Meu Natal no Natal
É engraçado como algumas coisas marcam a vida da gente. Esses acontecimentos, geralmente, se tornarão importantes durante toda nossa vida. A gente cresce, muda, se transforma, mas carrega aquelas importâncias dentro da bagagem da gente.
Recordo-me dos natais da minha infância como se tivessem acontecido ainda ontem. Minha mãe sempre fazia mesas fartas. Tínhamos de tudo naquela época. Tudo era preparado com muito capricho, com o tempero da boa baiana que era ela.
Eu ficava sempre por ali, observando ela cozinhar, abundando em ansiedade por experimentar de tudo. Quando anoitecia, meu pai saía, dizendo que ia num bar, tomar uma dose, com uns amigos, apenas para aquecer. Ela olhava torto, recomendava que ele voltasse a tempo.
Vocês devem estar se perguntando: como assim voltar a tempo? Não era Natal? Exato, Natal, e sim, voltar a tempo.
Ela finalizava tudo, arrumava a mesa e nós ficávamos esperando: por ele e pela meia noite. À medida que a meia noite se aproximava, e meu pai nada, eu ia entrando em desespero. Às veze minha mãe ia aos bares de costume procura-lo. Às vezes ela me enviava para esta missão. Era ainda pior quando eu ia: quando chegava ao último bar da lista, minha esperança ia a quase zero, e eu torcia para ele já ter chegado em nossa casa por outro caminho.
Quando eu chegava em nossa casa, e nada do pai, aquilo parecei o máximo que eu entendia, naquela altura de minha infância, a morte. E lá íamos nós para a cama, sem a ceia em sem o Natal. Minha mãe fala que sempre comíamos antes de dormir. Sinceramente, não me lembro, porque meu pai não estava ali. Eu não reconhecia como Natal qualquer refeição sem a família completa naquela data.
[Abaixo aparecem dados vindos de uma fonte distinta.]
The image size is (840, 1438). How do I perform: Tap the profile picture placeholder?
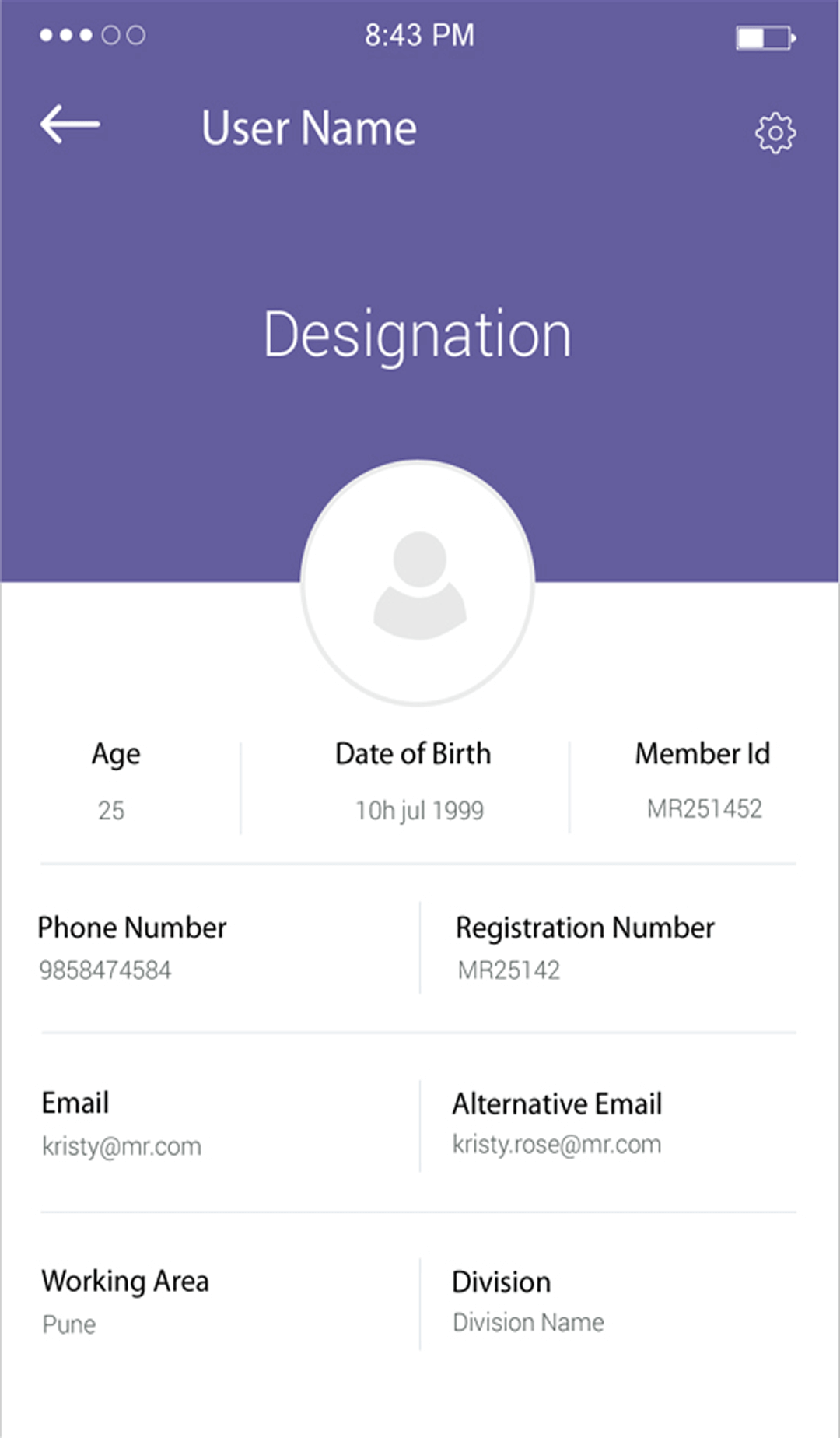(418, 584)
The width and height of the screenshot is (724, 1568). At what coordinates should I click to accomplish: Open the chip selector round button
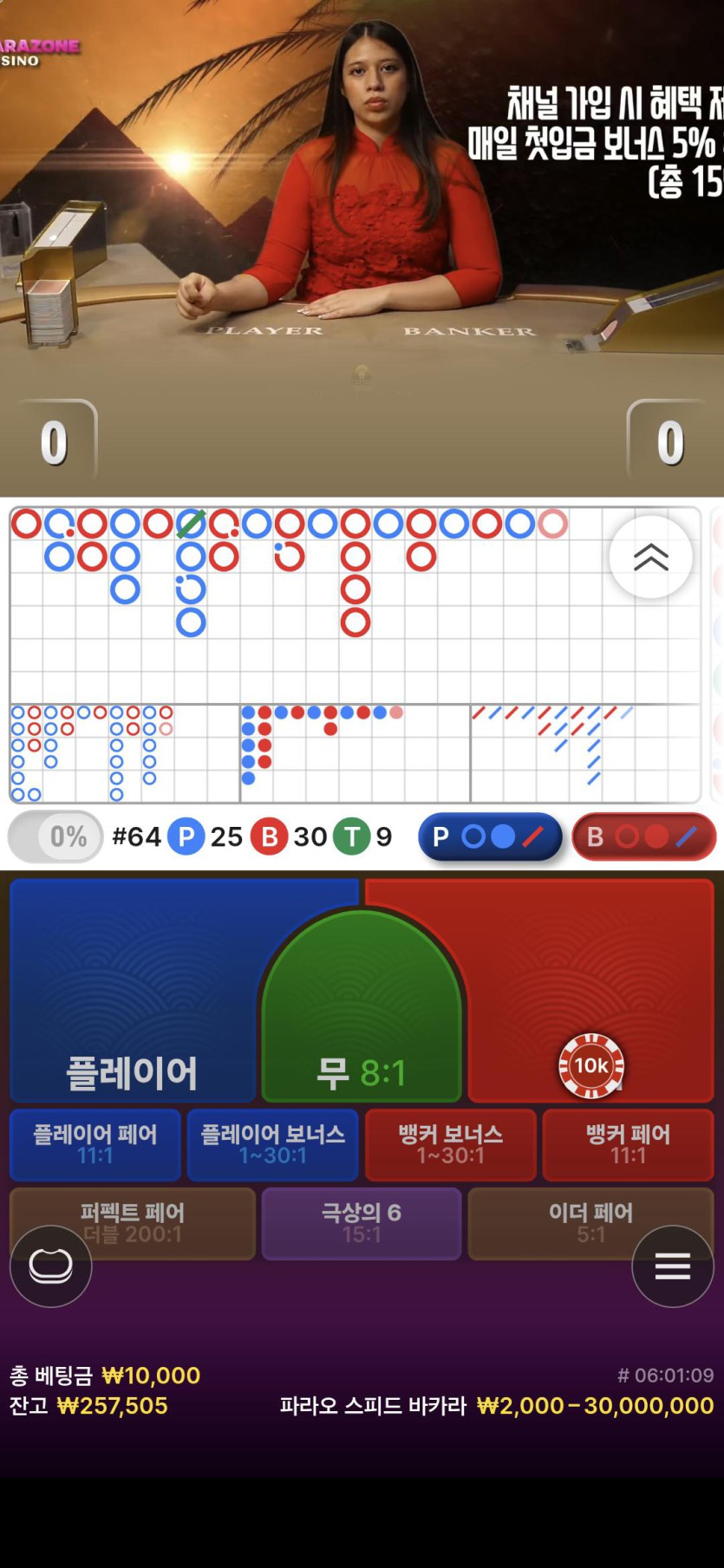tap(50, 1266)
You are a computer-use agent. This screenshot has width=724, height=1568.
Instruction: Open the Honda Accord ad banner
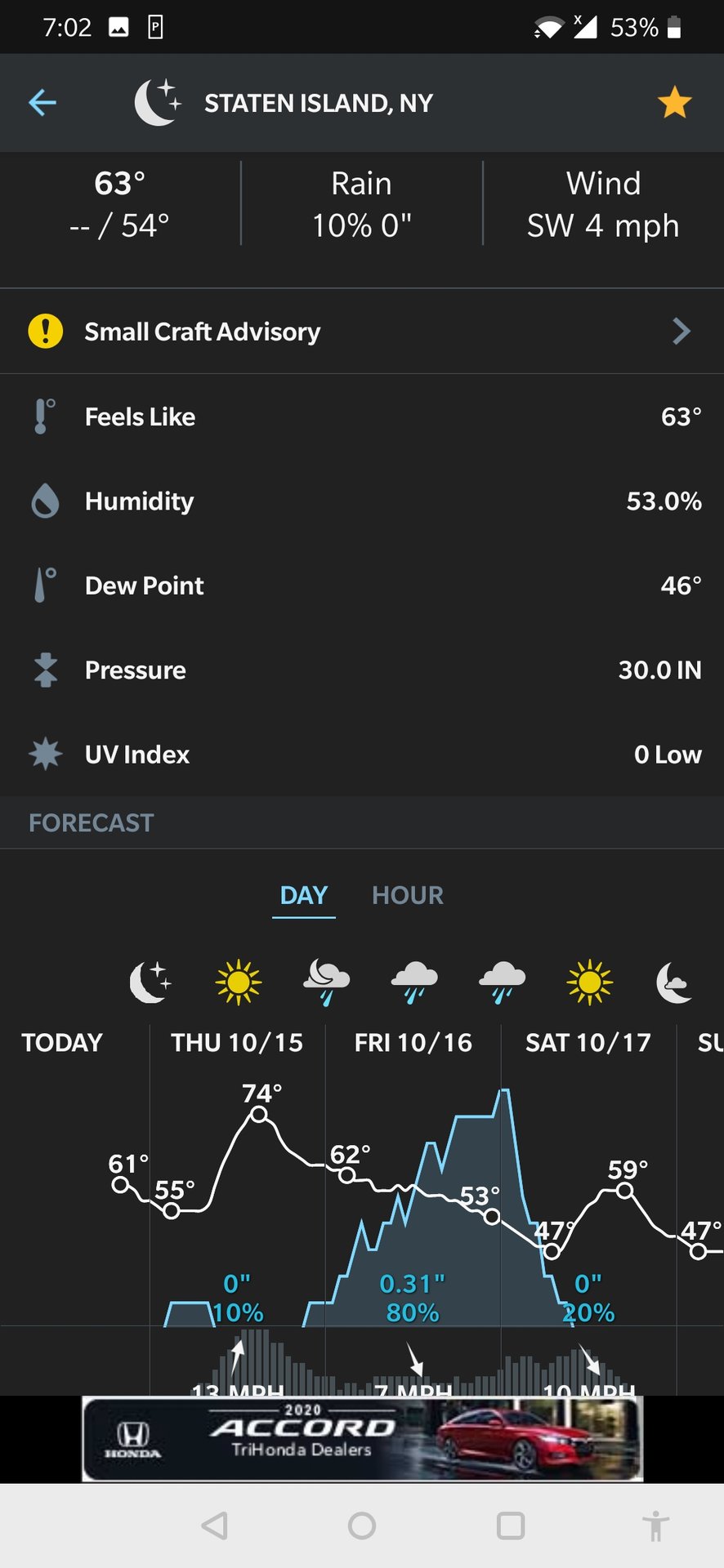click(362, 1439)
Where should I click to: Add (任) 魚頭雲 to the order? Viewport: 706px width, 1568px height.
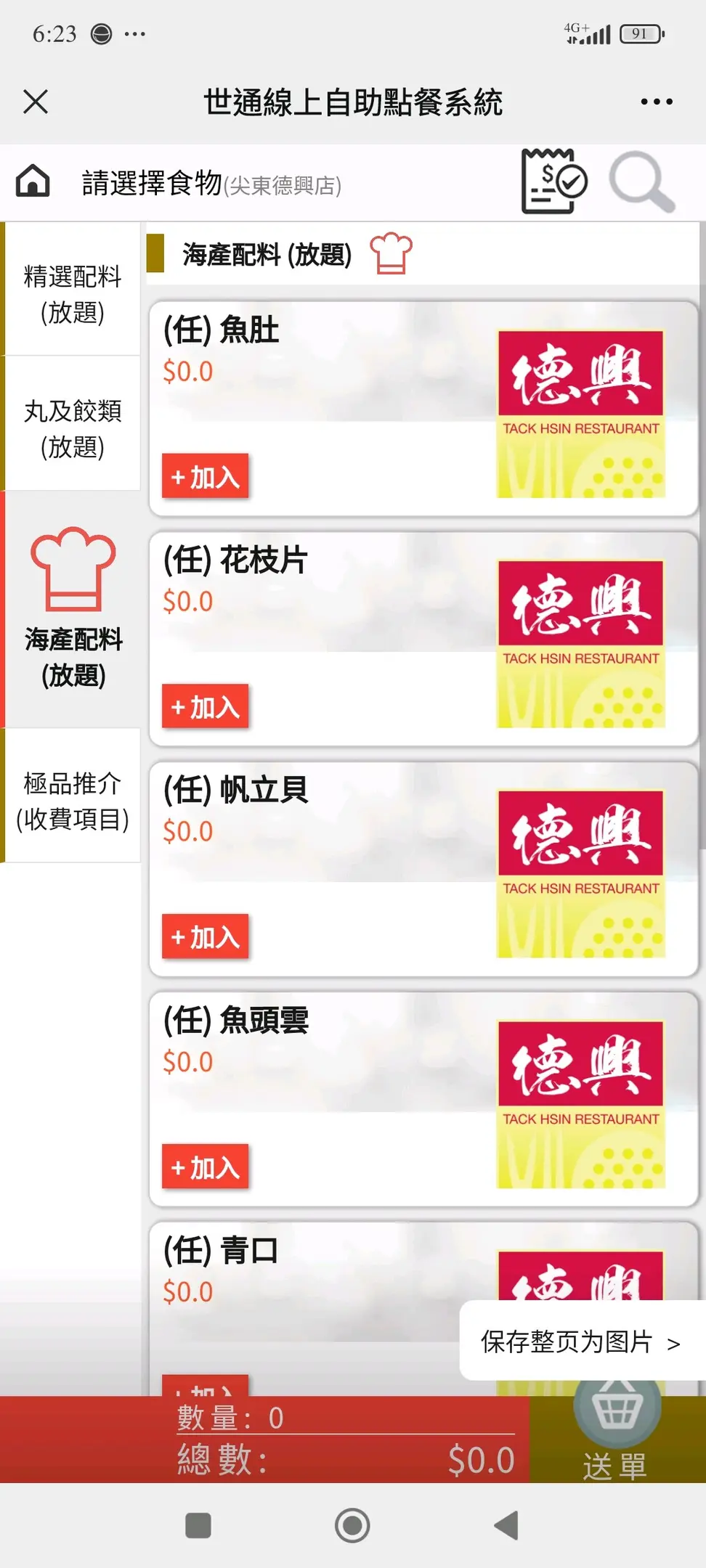pyautogui.click(x=206, y=1167)
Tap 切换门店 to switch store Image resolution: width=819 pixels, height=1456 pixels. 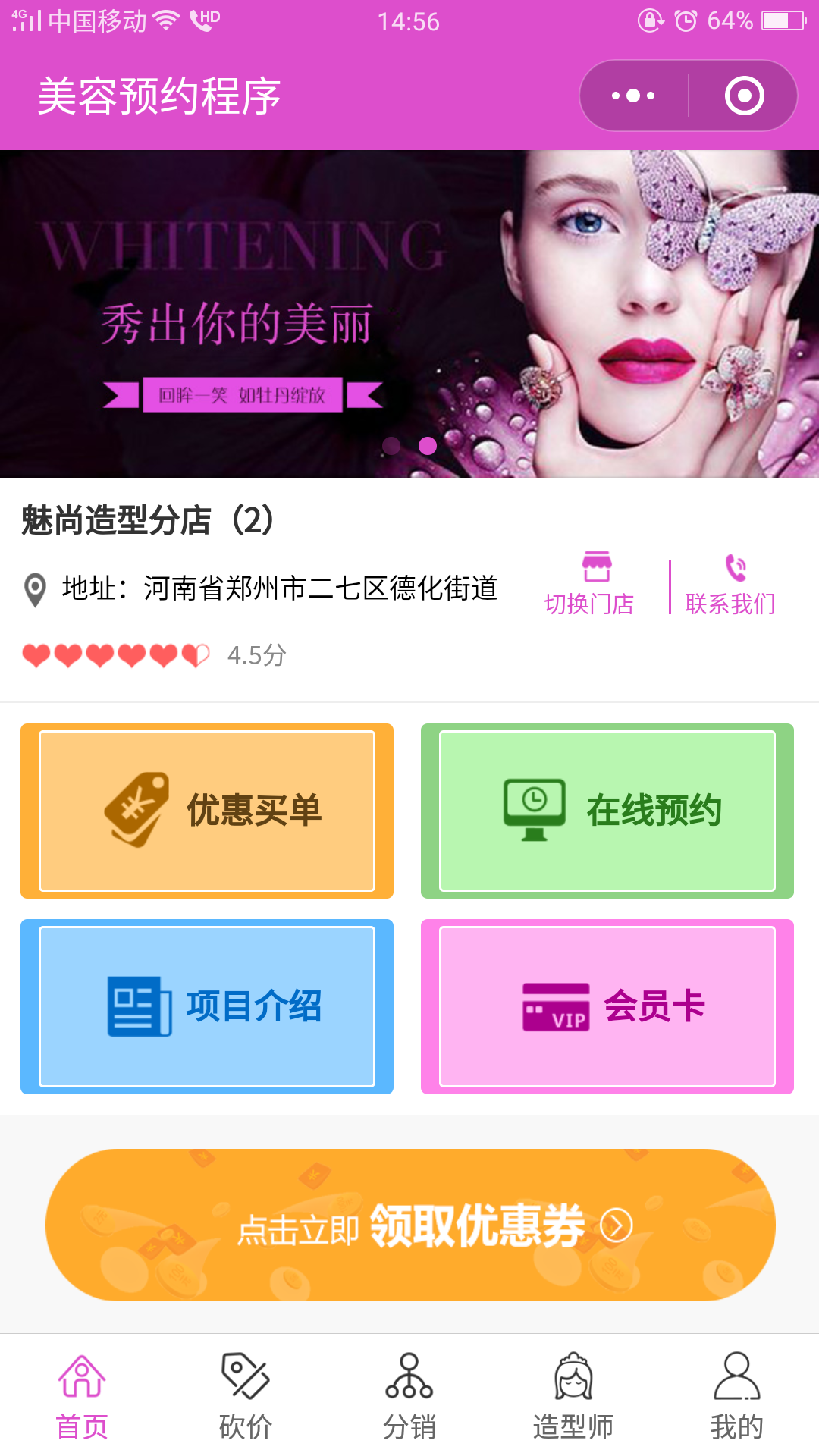point(590,584)
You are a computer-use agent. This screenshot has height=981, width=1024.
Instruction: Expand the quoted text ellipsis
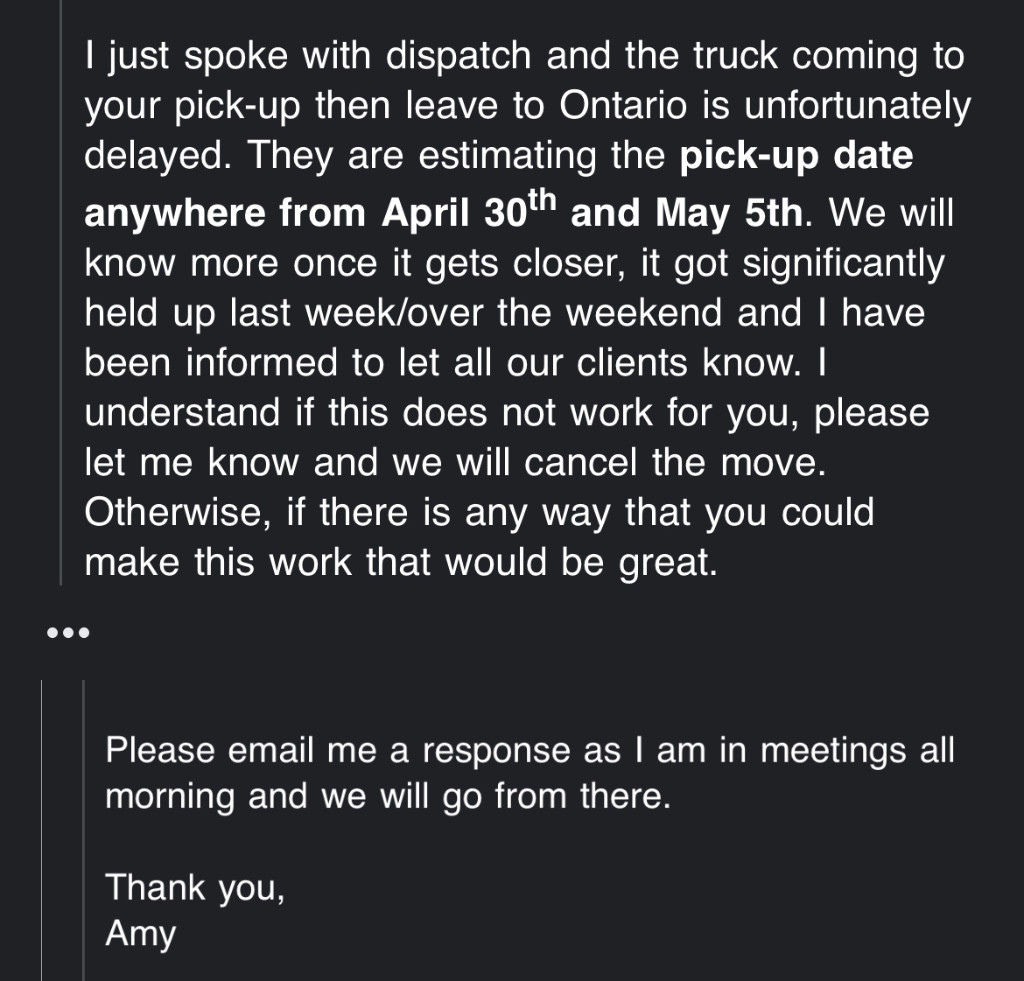68,633
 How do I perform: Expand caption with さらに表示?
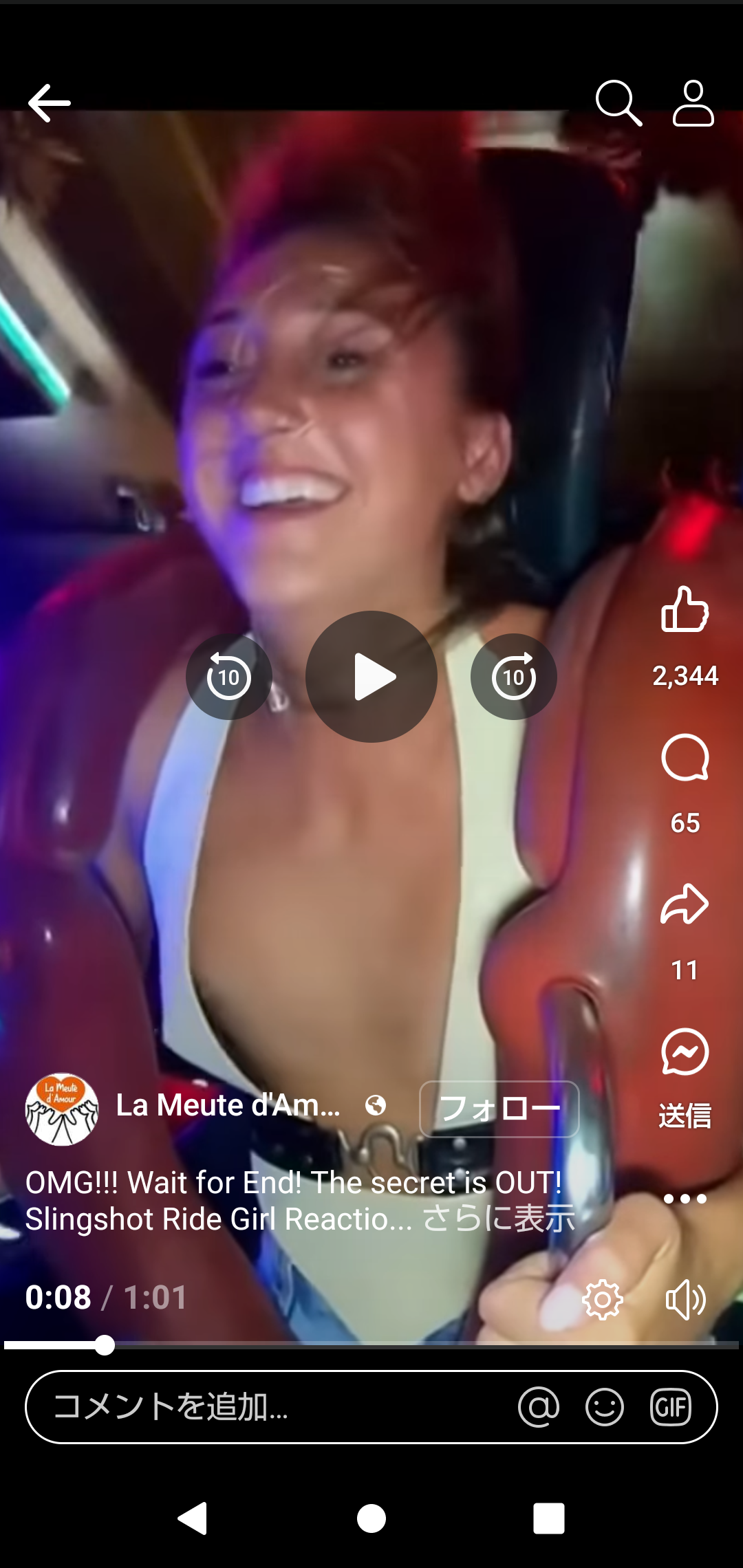[499, 1219]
Isto era um fato.
Tempos depois, já sem a boa condição financeira, e meu pai não mais alcoólico, não tínhamos uma mesa de ceia de natal, não tínhamos nem mesmo a mesa, tão pouco a comida para aquela noite. Mas (isso é incrível) eram sempre os Natais mais completos e felizes da minha vida: família reunida, sentada no portão falando da vida, das histórias dos pais, avós, do sentido do natal, de tudo.
Hoje, já temos mesa e comida para noite do Natal. Temos, principalmente, o Natal, e isso é tudo de que precisamos. Com ou sem mesa, ceia, o Natal nos basta na noite de Natal.